A table is in 2nd Normal Form if and only if it is in First Normal Form and every non-prime attribute of the table is dependent on the whole of a candidate key
Let us now understand this statement. Look at the above table and try to determine the key of this table. Key is something that uniquely identifies each record of the table. Clearly column "Date" is not the key as "Date" is not unique. Similary neither column "Product Name" nor "Customer Name" is a key. However, the combination of "Date", "Product Name" and "Customer Name" together form the key of this table as that combination is unique and hence it uniquely identifies each record of the table. These columns or attributes are called "Prime Attribute" and they form the candidate key. The other column(s) like "Customer City" is the "non-prime attribute".
Having armed ourselves with the definition of key, non-prime attributes etc., let us now look back to the definition of 2nd Normal Form. It says that every non-prime attribute must be dependent on the whole of a key. In our case this means, the non-prime attribute "Customer City" must be dependent on the whole combination of the key. But "Customer City" is only related to the "Customer Name" but has no connection with "Product Name" or "Date" etc. So the non-prime attribute is not dependent on the whole of the candidate key.
In order to bring this table to 2nd Normal form, we will need to break this table like this
Date | Product | Customer |
01 Jan | Orange | Ram |
01 Jan | Apple | Ram |
01 Jan | Edible Oil | Harry |
02 Jan | Grape Juice | Emily |
02 Jan | Butter | Emily |
02 Jan | French Loaf | Ram |
And then we have a separate customer table like this
Customer | City |
Ram | Lucedale |
Harry | Spring Valley |
Emily | Wellton |
3rd Normal Form
Third Normal form requires that every non-prime attribute of the table must be non-transitively dependent on the every key of the table.

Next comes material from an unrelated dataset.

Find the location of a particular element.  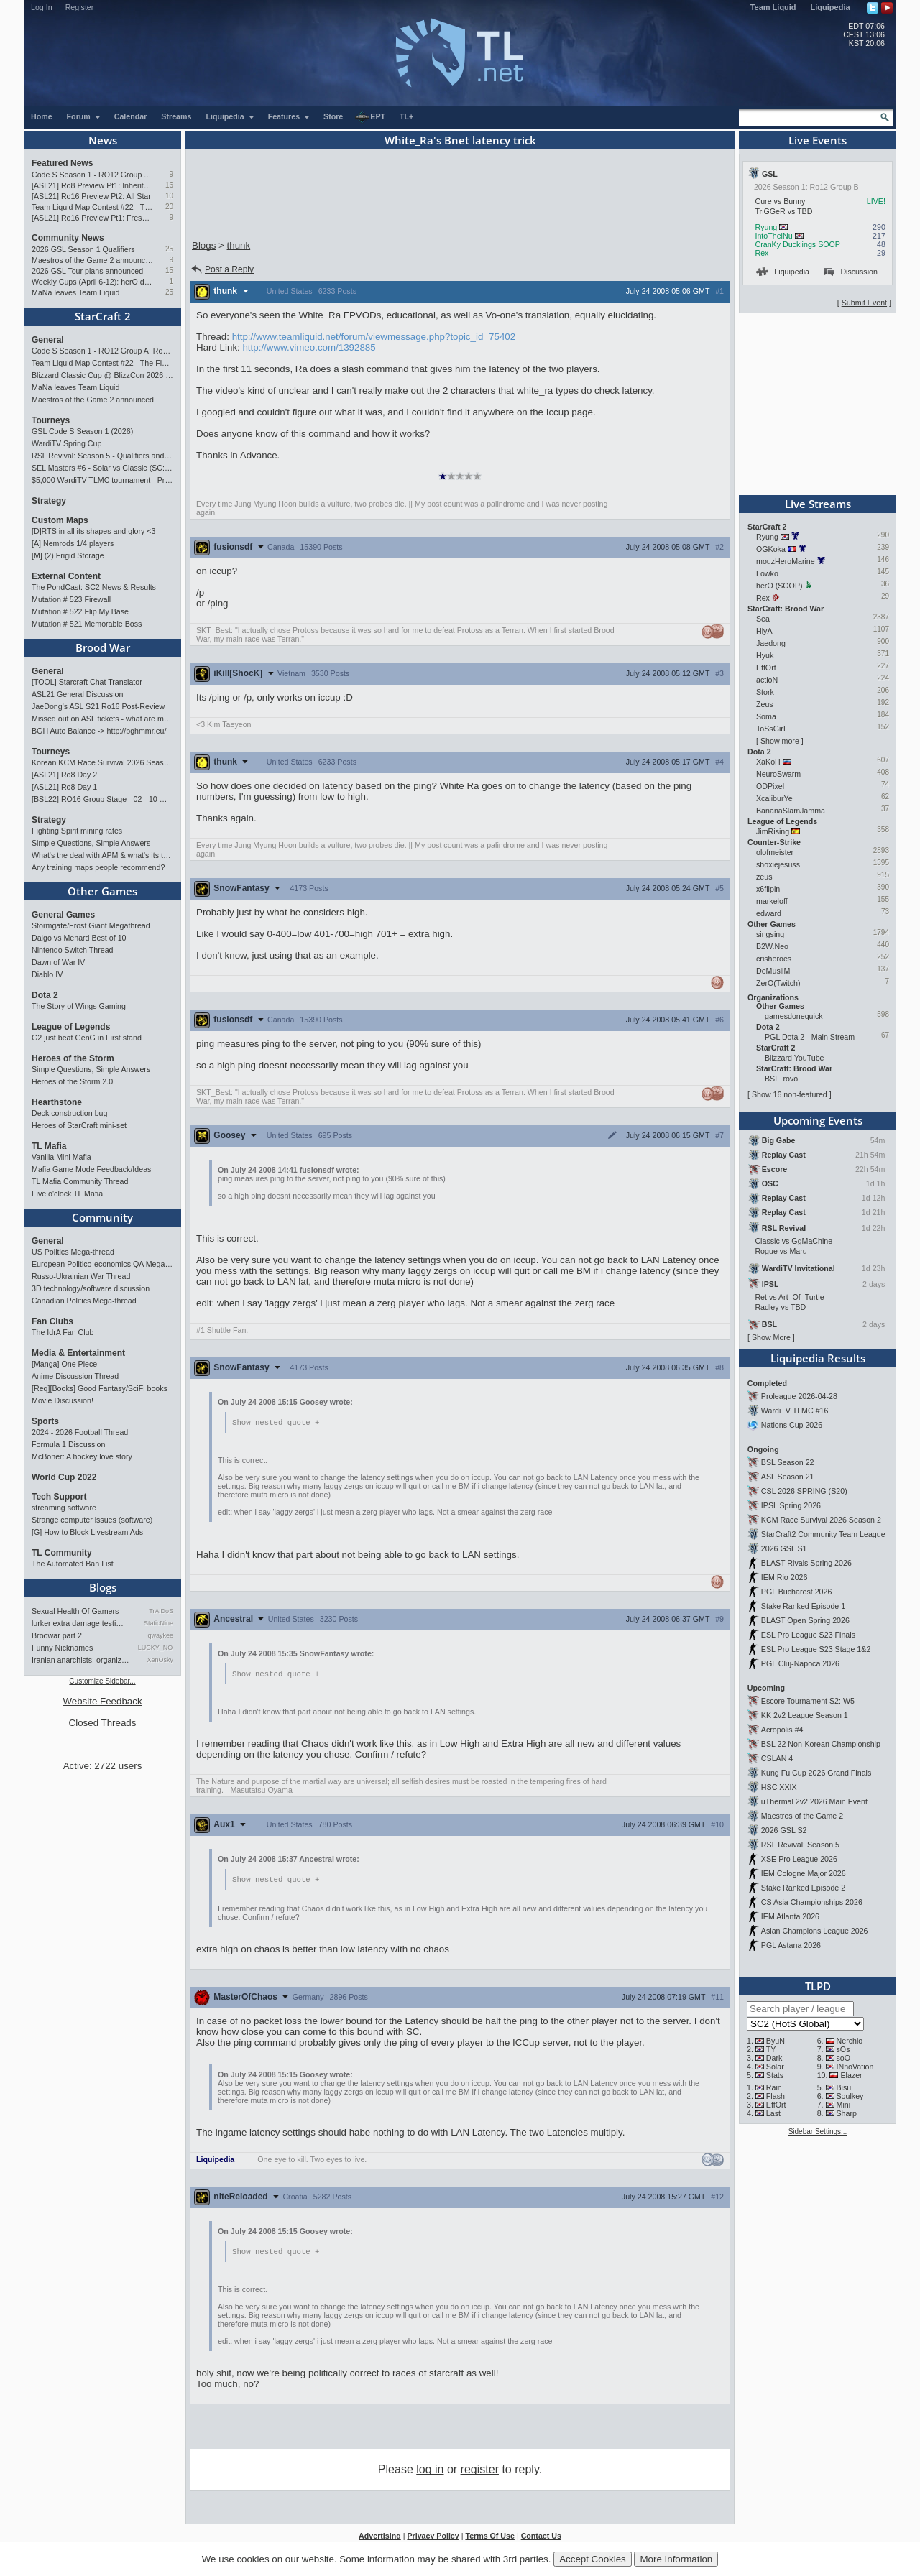

PGL Astana 2026 is located at coordinates (791, 1945).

To simplify the above statement consider this situation. Suppose we decide to store customers' zip code along with customer's city in the second table like below:
Customer | City | Zip |
Ram | Lucedale | 230 110 |
Harry | Spring Valley | 219 266 |
Emily | Wellton | 269 041 |
If you look at this table, the table is in 2NF form. "Customer City" and "Zip" both are non-prime attributes and both of them are dependent on the whole of the key which is "Customer Name" in this case. But this table is not in third normal form yet. Because third normal form requires every non-prime attribute of the table must be dependent non-transitively, i.e., Directly on the key. City is not directly dependent on Customer Name. If you knew Zip code, you could also derive the name of the city. So city is actually dependent on the key through the Zip code (transitive dependency).
Zip | City |
230 110 | Lucedale |
219 266 | Spring Valley |
269 041 | Wellton |
Once we separate out the city and zip code detail in a new table like above, we can just refer the Zip code in our customer table. In this case, all our tables are in third normal form.